Amendements importants
Elle nous informe de "conditions strictes introduites, pour la conservation des
armes, en relation avec la pratique courante de nombreux Etats membres"". Cela
signifie "coffre fort, pièce sécurisée et autres mesures qui ne sont pas dans la
loi suisse sur les armes qui se contente de préconiser une conservation "avec
prudence" (art 26 LArm).
Elle nous rassure encore: l'examen médical obligatoire n'est plus exigée, mais
"chaque pays devra mettre en place son propre système de contrôle médical". La
porte est ouverte à tous les délires de contrôle psy.
Tireurs sportifs
Les armes de catégorie A, théoriquement interdites aux civils, continueront
d'être à leur portée, mais à condition qu'il pratiquent le tir dans le cadre de
sociétés agréées et participent à des compétitions. Le Fass 57 ou 90 conservé
comme "souvenir", à oublier. En outre, on imagine aisément l'usine à gaz des
contrôles pour s'assurer que chacune participe bien aux compétitions (dans
certains Etats européens, un tireur malade pendant plus de 6 mois se voit
contraint de rendre son arme).
Chargeurs et magasins
On arrive là au grand écart de logique: les magasins de grande capacité (+10
coups pour une arme longue, +20 pour une arme de poing) ne sont pas interdits,
mais, si on les introduits dans une arme de catégorie B, on fait aussitôt passer
celle-ci en A. Et un propriétaire d'arme semi-auto qui serait trouvé également
en possession d'un magasin de grande capacité serait mal parti
Pour exemple: votre Fass 57 ou 90, avec son magasin d'origine... si vous ne
faites pas régulièrement de compétition de tir. Cette mesure garantit de créer
en Suisse une nouvelle catégorie de criminels malgré eux (tout citoyen est censé
connaître la loi, mais...).

Données fournies:
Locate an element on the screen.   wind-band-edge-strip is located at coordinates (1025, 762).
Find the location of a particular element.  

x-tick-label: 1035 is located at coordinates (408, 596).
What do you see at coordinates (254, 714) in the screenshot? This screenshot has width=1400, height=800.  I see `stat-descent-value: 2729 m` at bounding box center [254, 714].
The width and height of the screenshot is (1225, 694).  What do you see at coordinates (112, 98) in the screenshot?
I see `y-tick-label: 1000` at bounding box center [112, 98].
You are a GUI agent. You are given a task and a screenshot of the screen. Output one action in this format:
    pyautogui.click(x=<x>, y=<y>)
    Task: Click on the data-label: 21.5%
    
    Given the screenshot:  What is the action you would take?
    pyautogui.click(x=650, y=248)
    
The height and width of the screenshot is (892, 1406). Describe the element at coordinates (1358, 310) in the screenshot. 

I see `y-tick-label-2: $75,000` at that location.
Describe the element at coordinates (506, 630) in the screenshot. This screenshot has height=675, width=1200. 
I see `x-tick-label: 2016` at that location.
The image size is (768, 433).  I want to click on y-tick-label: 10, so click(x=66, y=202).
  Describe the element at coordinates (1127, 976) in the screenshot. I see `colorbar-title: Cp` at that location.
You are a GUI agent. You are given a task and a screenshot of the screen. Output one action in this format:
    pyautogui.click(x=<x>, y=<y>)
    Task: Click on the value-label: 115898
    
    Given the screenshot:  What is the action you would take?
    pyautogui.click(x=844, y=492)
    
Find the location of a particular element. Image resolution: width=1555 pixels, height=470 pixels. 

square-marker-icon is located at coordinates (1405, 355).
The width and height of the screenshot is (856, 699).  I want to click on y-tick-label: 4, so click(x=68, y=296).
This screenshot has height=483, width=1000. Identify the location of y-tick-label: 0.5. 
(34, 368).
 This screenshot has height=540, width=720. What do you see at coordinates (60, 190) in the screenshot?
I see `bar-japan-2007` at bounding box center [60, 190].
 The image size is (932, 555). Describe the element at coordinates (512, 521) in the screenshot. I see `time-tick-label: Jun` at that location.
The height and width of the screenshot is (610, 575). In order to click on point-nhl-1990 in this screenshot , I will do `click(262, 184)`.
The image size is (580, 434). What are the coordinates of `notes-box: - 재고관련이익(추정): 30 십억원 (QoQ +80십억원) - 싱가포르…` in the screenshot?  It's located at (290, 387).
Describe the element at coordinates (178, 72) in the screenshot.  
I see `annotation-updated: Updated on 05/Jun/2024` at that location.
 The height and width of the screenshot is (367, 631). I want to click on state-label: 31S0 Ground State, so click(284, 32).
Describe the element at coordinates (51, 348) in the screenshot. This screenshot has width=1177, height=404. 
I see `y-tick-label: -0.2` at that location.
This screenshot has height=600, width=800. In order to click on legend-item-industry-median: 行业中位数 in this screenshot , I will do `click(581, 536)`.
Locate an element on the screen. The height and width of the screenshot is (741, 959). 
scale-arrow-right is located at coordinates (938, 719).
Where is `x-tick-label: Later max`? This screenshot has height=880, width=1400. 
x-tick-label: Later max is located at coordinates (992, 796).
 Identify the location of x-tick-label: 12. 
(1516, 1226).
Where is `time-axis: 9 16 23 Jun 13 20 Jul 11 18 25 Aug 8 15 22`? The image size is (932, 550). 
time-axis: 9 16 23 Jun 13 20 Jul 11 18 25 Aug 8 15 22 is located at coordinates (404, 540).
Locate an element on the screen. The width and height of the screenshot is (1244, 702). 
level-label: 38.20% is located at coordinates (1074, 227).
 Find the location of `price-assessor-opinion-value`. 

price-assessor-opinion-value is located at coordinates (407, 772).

Marche à suivre:
D'après l'extrait sur la législation des armes, à partir de combien de coups un magasin est-il considéré de grande capacité pour une arme longue et pour une arme de poing ?

Réponse attendue:
Au-delà de 10 coups pour une arme longue et de 20 coups pour une arme de poing.